Pug’s here, but he’s very distant.  Quinn’s brother stopped by.  That might have had something to do with it.  But, that was just business, and we didn’t talk about Quinn, at all.  I can’t help that I miss Quinn, as a friend, but I’m not talking to him.  I want to save my marriage.  But, I may be alone in that desire.  My Pug is so special, and so beautiful, and he’s the love of my life.  I’m not ready to let him go.  And, given that he’s still here, and that he holds me every night, in bed, I think he still wants to be with me, too.  I know he loves me.  But, he’s hurt, and angry, and he’s not expressing any of it.  He’s like that.  He holds it all in, until he snaps.  Never violently…  he’s a very gentle person.  He’s even been kind to me these last three weeks, since he found out about Quinn, but I don’t know if he’ll ever want me, again.  He said, that day, that he had no desire left for me.  I know people say things when they’re angry, but all I could think was…

didn’t you lose your desire for me a long time ago?  Wasn’t that part of the problem?

He’d never reach for me.  And, I’d feel so ugly, and unwanted.  Then, one day, my best friend seemed to really want me, and need me.  I ignored it, for a while, but…  it’s really hard, when the one you love and want doesn’t seem to feel any passion for you, and someone else does.  Doesn’t everyone want to feel needed?  I know I wouldn’t have done it if I weren’t so mercurial and nutty.  My impulsiveness…  my hypersexuality…  and, generally shitty judgement…
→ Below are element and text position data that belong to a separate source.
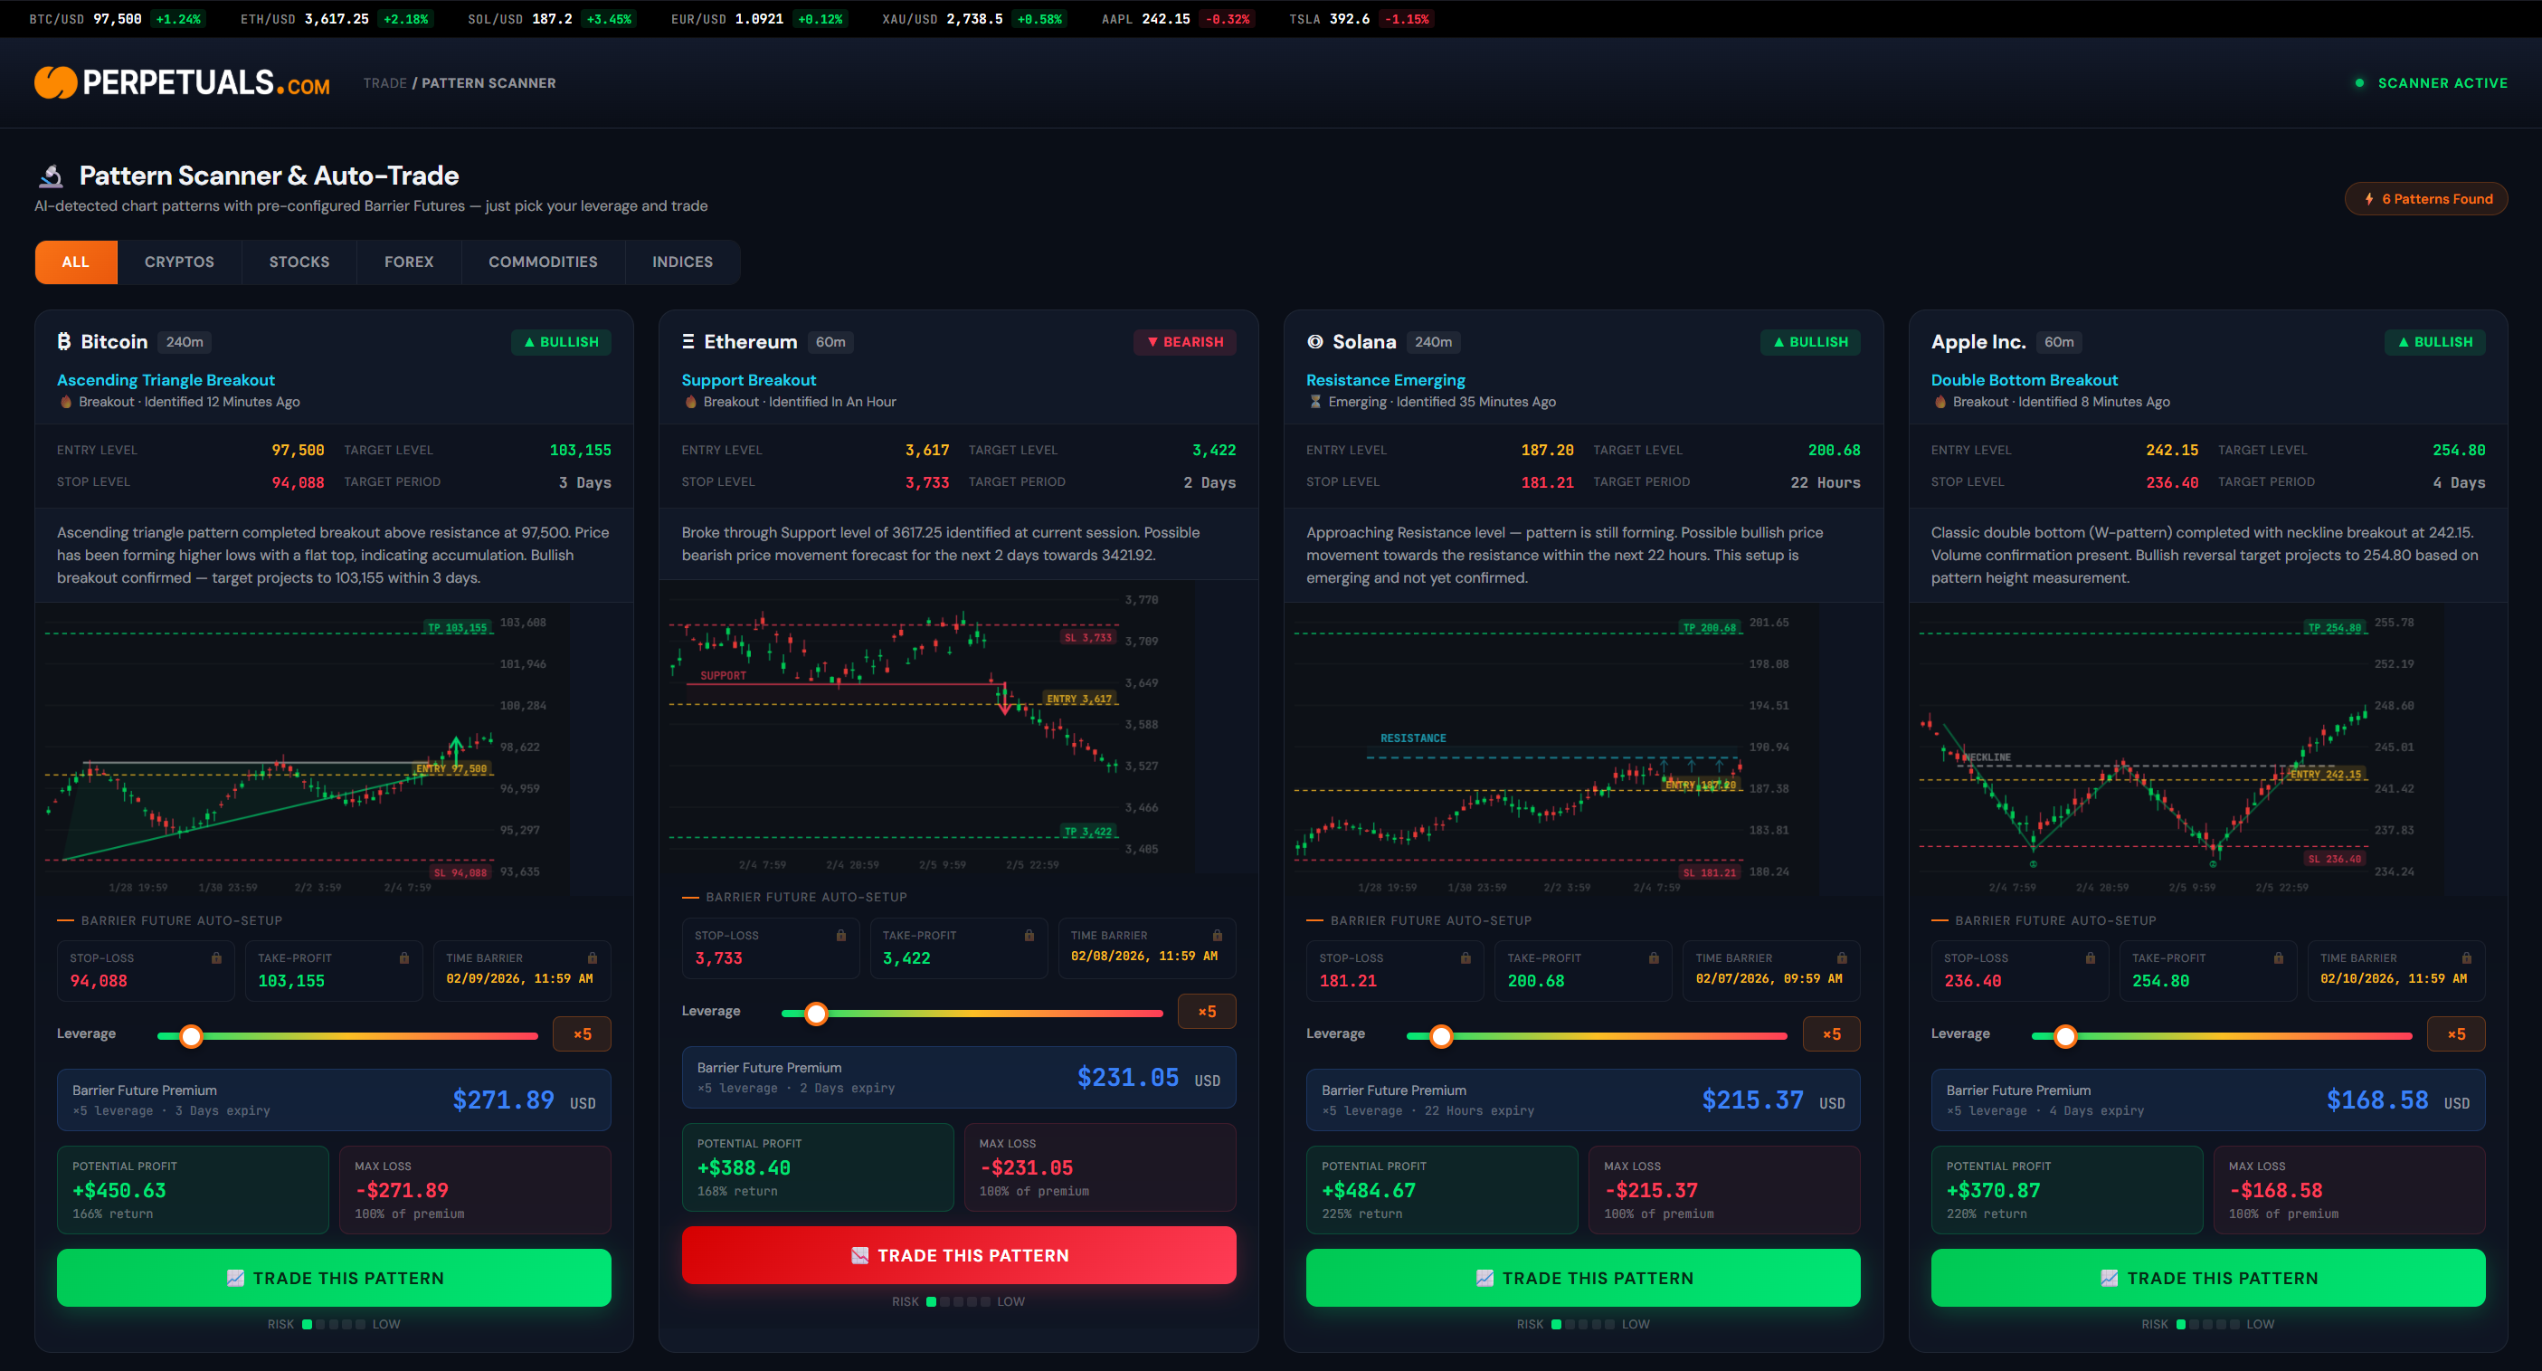Click the TRADE breadcrumb link

384,83
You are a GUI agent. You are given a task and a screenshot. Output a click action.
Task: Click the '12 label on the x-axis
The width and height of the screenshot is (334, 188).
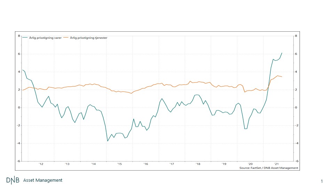click(41, 164)
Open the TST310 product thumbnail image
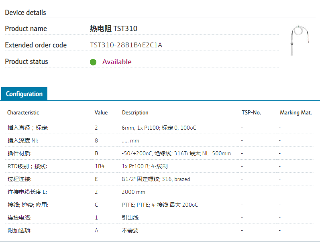Screen dimensions: 320x242 tap(300, 41)
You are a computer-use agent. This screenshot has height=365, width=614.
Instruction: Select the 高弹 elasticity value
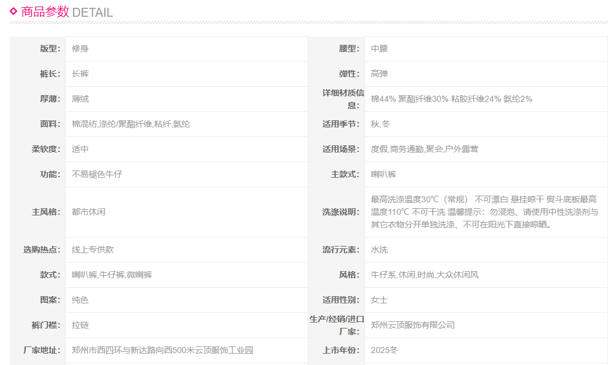point(379,74)
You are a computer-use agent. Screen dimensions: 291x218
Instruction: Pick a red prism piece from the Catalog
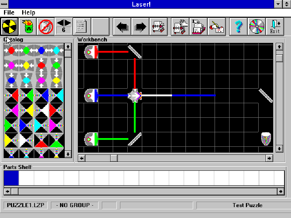click(x=12, y=95)
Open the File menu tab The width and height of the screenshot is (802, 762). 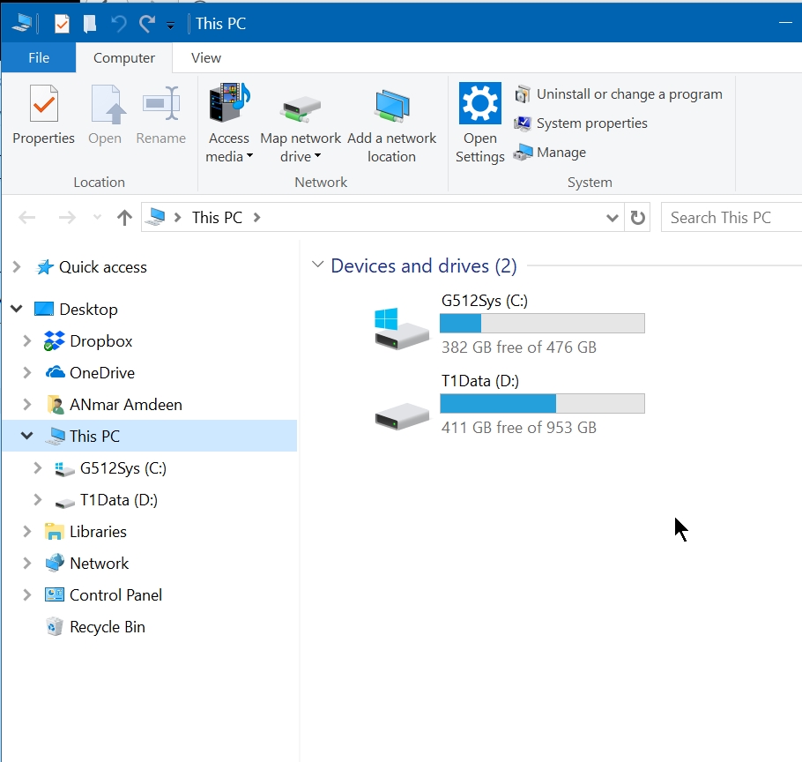pos(39,58)
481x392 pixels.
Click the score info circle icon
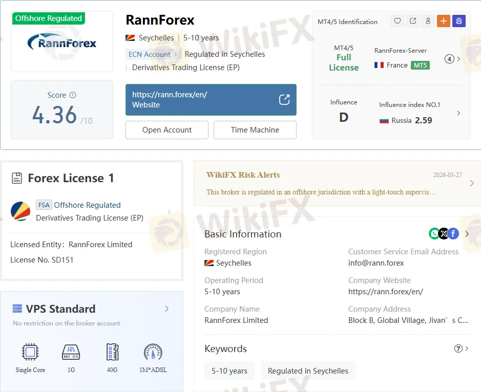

I never wanted to hurt anyone.  Least of all my husband…

Now, Pug loses Quinn’s friendship, Quinn loses Pug, and I get to lose them both.  Quinn’s already gone, because I’m trying to save my marriage.  But, that may just consist of losing my husband more slowly than I otherwise would.  I may have gone so far, this time, that he can’t ever feel the same about me.

And, to Morningstar:  thanks for accepting my friend request.  You seem really cool.  I hope we can chat sometime soon.